**Required work:**
All of the data below must be repeated exactly.

(Stored data)
*** Block opens ***

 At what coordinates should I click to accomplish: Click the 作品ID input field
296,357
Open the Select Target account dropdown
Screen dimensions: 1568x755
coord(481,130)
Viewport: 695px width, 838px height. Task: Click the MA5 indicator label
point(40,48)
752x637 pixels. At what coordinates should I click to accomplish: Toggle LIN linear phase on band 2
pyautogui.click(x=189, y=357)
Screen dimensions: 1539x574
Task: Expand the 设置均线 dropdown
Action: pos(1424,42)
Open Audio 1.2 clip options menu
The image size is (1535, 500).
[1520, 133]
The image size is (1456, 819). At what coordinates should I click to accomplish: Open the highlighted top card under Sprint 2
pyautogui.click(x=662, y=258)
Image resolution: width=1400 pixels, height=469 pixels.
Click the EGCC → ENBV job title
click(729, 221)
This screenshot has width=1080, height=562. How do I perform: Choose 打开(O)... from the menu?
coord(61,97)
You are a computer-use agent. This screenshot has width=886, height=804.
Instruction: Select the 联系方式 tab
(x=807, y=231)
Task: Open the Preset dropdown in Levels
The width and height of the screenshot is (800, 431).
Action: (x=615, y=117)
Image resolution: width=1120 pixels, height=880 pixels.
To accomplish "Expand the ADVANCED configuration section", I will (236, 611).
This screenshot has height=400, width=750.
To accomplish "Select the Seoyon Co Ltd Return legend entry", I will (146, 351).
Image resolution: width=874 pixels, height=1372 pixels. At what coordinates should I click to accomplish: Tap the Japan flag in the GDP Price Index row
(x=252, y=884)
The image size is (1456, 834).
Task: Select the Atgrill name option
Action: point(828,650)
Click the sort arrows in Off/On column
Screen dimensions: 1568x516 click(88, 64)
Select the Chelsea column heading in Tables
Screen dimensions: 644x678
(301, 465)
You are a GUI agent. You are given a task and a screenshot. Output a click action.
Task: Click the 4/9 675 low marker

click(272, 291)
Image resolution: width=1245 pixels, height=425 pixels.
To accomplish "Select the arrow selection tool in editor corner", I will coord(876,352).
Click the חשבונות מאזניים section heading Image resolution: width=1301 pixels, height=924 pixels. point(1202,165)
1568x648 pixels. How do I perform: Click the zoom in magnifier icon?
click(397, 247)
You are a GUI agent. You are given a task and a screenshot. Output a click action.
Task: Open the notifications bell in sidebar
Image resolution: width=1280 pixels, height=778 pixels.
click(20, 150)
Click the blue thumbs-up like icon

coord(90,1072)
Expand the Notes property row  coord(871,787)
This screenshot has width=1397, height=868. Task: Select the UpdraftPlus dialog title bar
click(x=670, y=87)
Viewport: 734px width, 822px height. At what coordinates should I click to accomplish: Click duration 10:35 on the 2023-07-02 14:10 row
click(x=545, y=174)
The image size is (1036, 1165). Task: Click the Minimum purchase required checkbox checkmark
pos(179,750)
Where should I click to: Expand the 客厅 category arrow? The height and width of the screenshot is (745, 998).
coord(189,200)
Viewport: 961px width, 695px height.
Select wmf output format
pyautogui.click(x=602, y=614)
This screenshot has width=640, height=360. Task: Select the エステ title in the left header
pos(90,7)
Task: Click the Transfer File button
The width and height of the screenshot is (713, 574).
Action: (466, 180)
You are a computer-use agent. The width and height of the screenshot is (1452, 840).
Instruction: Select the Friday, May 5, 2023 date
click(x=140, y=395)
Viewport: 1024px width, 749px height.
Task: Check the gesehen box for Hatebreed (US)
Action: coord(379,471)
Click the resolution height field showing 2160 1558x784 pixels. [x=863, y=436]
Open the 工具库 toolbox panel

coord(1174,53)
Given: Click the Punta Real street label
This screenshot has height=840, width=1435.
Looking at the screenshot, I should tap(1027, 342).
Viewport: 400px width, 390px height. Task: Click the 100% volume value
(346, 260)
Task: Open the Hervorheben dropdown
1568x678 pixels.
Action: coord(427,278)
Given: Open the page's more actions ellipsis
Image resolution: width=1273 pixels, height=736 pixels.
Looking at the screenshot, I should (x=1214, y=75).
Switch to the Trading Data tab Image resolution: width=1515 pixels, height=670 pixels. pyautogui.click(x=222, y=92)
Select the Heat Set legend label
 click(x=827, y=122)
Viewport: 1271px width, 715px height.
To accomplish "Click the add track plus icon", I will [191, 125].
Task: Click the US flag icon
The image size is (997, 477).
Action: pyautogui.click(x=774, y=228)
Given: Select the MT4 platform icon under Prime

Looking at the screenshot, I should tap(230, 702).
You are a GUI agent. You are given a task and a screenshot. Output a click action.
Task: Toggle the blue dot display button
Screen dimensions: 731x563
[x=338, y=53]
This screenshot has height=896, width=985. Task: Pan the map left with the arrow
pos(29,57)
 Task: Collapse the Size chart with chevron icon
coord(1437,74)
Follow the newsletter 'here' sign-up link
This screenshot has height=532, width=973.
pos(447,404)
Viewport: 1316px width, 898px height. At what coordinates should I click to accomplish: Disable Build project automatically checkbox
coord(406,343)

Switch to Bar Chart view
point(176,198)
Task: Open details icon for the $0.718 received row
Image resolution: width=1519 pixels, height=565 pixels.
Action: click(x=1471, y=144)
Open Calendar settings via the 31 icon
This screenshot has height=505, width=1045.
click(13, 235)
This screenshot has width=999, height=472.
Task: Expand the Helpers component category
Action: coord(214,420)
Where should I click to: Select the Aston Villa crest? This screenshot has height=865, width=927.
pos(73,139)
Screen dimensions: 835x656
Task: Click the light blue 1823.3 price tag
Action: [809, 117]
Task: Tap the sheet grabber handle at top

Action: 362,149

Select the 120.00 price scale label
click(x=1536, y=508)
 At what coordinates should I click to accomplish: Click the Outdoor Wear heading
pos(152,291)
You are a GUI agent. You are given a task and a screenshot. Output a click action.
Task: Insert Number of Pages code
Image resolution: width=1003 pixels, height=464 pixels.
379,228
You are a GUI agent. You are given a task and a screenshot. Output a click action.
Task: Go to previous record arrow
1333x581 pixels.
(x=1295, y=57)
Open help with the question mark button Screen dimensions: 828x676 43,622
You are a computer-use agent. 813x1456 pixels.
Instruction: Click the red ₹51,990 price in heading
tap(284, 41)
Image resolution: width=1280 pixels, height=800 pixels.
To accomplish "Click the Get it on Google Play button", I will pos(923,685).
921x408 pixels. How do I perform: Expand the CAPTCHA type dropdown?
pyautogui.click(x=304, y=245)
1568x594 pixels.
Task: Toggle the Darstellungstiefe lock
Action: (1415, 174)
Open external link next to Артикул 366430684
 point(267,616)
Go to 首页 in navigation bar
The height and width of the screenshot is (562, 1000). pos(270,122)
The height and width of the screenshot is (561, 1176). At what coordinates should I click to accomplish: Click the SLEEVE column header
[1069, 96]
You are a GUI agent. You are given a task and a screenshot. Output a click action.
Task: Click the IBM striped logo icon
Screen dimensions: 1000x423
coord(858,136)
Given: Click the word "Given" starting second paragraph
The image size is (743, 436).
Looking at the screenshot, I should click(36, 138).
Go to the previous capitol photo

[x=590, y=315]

*** Block closes ***

**Exercise response:**
 At what coordinates should I click to accomplish: Click the 作品ID input field
296,357
Open the Select Target account dropdown
Screen dimensions: 1568x755
coord(481,130)
Viewport: 695px width, 838px height. Task: Click the MA5 indicator label
point(40,48)
752x637 pixels. At what coordinates should I click to accomplish: Toggle LIN linear phase on band 2
pyautogui.click(x=189, y=357)
Screen dimensions: 1539x574
Task: Expand the 设置均线 dropdown
Action: pos(1424,42)
Open Audio 1.2 clip options menu
The image size is (1535, 500).
[1520, 133]
The image size is (1456, 819). At what coordinates should I click to accomplish: Open the highlighted top card under Sprint 2
pyautogui.click(x=662, y=258)
Image resolution: width=1400 pixels, height=469 pixels.
Click the EGCC → ENBV job title
click(729, 221)
This screenshot has width=1080, height=562. How do I perform: Choose 打开(O)... from the menu?
coord(61,97)
You are a computer-use agent. This screenshot has width=886, height=804.
Instruction: Select the 联系方式 tab
(x=807, y=231)
Task: Open the Preset dropdown in Levels
The width and height of the screenshot is (800, 431).
Action: (x=615, y=117)
Image resolution: width=1120 pixels, height=880 pixels.
To accomplish "Expand the ADVANCED configuration section", I will (236, 611).
This screenshot has height=400, width=750.
To accomplish "Select the Seoyon Co Ltd Return legend entry", I will (146, 351).
Image resolution: width=874 pixels, height=1372 pixels. At what coordinates should I click to accomplish: Tap the Japan flag in the GDP Price Index row
(x=252, y=884)
The image size is (1456, 834).
Task: Select the Atgrill name option
Action: point(828,650)
Click the sort arrows in Off/On column
Screen dimensions: 1568x516 click(88, 64)
Select the Chelsea column heading in Tables
Screen dimensions: 644x678
(301, 465)
You are a GUI agent. You are given a task and a screenshot. Output a click action.
Task: Click the 4/9 675 low marker

click(272, 291)
Image resolution: width=1245 pixels, height=425 pixels.
To accomplish "Select the arrow selection tool in editor corner", I will coord(876,352).
Click the חשבונות מאזניים section heading Image resolution: width=1301 pixels, height=924 pixels. point(1202,165)
1568x648 pixels. How do I perform: Click the zoom in magnifier icon?
click(397, 247)
You are a GUI agent. You are given a task and a screenshot. Output a click action.
Task: Open the notifications bell in sidebar
Image resolution: width=1280 pixels, height=778 pixels.
click(20, 150)
Click the blue thumbs-up like icon

coord(90,1072)
Expand the Notes property row  coord(871,787)
This screenshot has width=1397, height=868. Task: Select the UpdraftPlus dialog title bar
click(x=670, y=87)
Viewport: 734px width, 822px height. At what coordinates should I click to accomplish: Click duration 10:35 on the 2023-07-02 14:10 row
click(x=545, y=174)
The image size is (1036, 1165). Task: Click the Minimum purchase required checkbox checkmark
pos(179,750)
Where should I click to: Expand the 客厅 category arrow? The height and width of the screenshot is (745, 998).
coord(189,200)
Viewport: 961px width, 695px height.
Select wmf output format
pyautogui.click(x=602, y=614)
This screenshot has width=640, height=360. Task: Select the エステ title in the left header
pos(90,7)
Task: Click the Transfer File button
The width and height of the screenshot is (713, 574).
Action: (466, 180)
You are a computer-use agent. The width and height of the screenshot is (1452, 840).
Instruction: Select the Friday, May 5, 2023 date
click(x=140, y=395)
Viewport: 1024px width, 749px height.
Task: Check the gesehen box for Hatebreed (US)
Action: coord(379,471)
Click the resolution height field showing 2160 1558x784 pixels. [x=863, y=436]
Open the 工具库 toolbox panel

coord(1174,53)
Given: Click the Punta Real street label
This screenshot has height=840, width=1435.
Looking at the screenshot, I should tap(1027, 342).
Viewport: 400px width, 390px height. Task: Click the 100% volume value
(346, 260)
Task: Open the Hervorheben dropdown
1568x678 pixels.
Action: coord(427,278)
Given: Open the page's more actions ellipsis
Image resolution: width=1273 pixels, height=736 pixels.
Looking at the screenshot, I should (x=1214, y=75).
Switch to the Trading Data tab Image resolution: width=1515 pixels, height=670 pixels. pyautogui.click(x=222, y=92)
Select the Heat Set legend label
 click(x=827, y=122)
Viewport: 1271px width, 715px height.
To accomplish "Click the add track plus icon", I will [191, 125].
Task: Click the US flag icon
The image size is (997, 477).
Action: pyautogui.click(x=774, y=228)
Given: Select the MT4 platform icon under Prime

Looking at the screenshot, I should tap(230, 702).
You are a GUI agent. You are given a task and a screenshot. Output a click action.
Task: Toggle the blue dot display button
Screen dimensions: 731x563
[x=338, y=53]
This screenshot has height=896, width=985. Task: Pan the map left with the arrow
pos(29,57)
 Task: Collapse the Size chart with chevron icon
coord(1437,74)
Follow the newsletter 'here' sign-up link
This screenshot has height=532, width=973.
pos(447,404)
Viewport: 1316px width, 898px height. At what coordinates should I click to accomplish: Disable Build project automatically checkbox
coord(406,343)

Switch to Bar Chart view
point(176,198)
Task: Open details icon for the $0.718 received row
Image resolution: width=1519 pixels, height=565 pixels.
Action: click(x=1471, y=144)
Open Calendar settings via the 31 icon
This screenshot has height=505, width=1045.
click(13, 235)
This screenshot has width=999, height=472.
Task: Expand the Helpers component category
Action: coord(214,420)
Where should I click to: Select the Aston Villa crest? This screenshot has height=865, width=927.
pos(73,139)
Screen dimensions: 835x656
Task: Click the light blue 1823.3 price tag
Action: [809, 117]
Task: Tap the sheet grabber handle at top

Action: 362,149

Select the 120.00 price scale label
click(x=1536, y=508)
 At what coordinates should I click to accomplish: Click the Outdoor Wear heading
pos(152,291)
You are a GUI agent. You are given a task and a screenshot. Output a click action.
Task: Insert Number of Pages code
Image resolution: width=1003 pixels, height=464 pixels.
379,228
You are a GUI agent. You are given a task and a screenshot. Output a click action.
Task: Go to previous record arrow
1333x581 pixels.
(x=1295, y=57)
Open help with the question mark button Screen dimensions: 828x676 43,622
You are a computer-use agent. 813x1456 pixels.
Instruction: Click the red ₹51,990 price in heading
tap(284, 41)
Image resolution: width=1280 pixels, height=800 pixels.
To accomplish "Click the Get it on Google Play button", I will pos(923,685).
921x408 pixels. How do I perform: Expand the CAPTCHA type dropdown?
pyautogui.click(x=304, y=245)
1568x594 pixels.
Task: Toggle the Darstellungstiefe lock
Action: (1415, 174)
Open external link next to Артикул 366430684
 point(267,616)
Go to 首页 in navigation bar
The height and width of the screenshot is (562, 1000). pos(270,122)
The height and width of the screenshot is (561, 1176). At what coordinates should I click to accomplish: Click the SLEEVE column header
[1069, 96]
You are a GUI agent. You are given a task and a screenshot. Output a click action.
Task: Click the IBM striped logo icon
Screen dimensions: 1000x423
coord(858,136)
Given: Click the word "Given" starting second paragraph
The image size is (743, 436).
Looking at the screenshot, I should click(36, 138).
Go to the previous capitol photo

[x=590, y=315]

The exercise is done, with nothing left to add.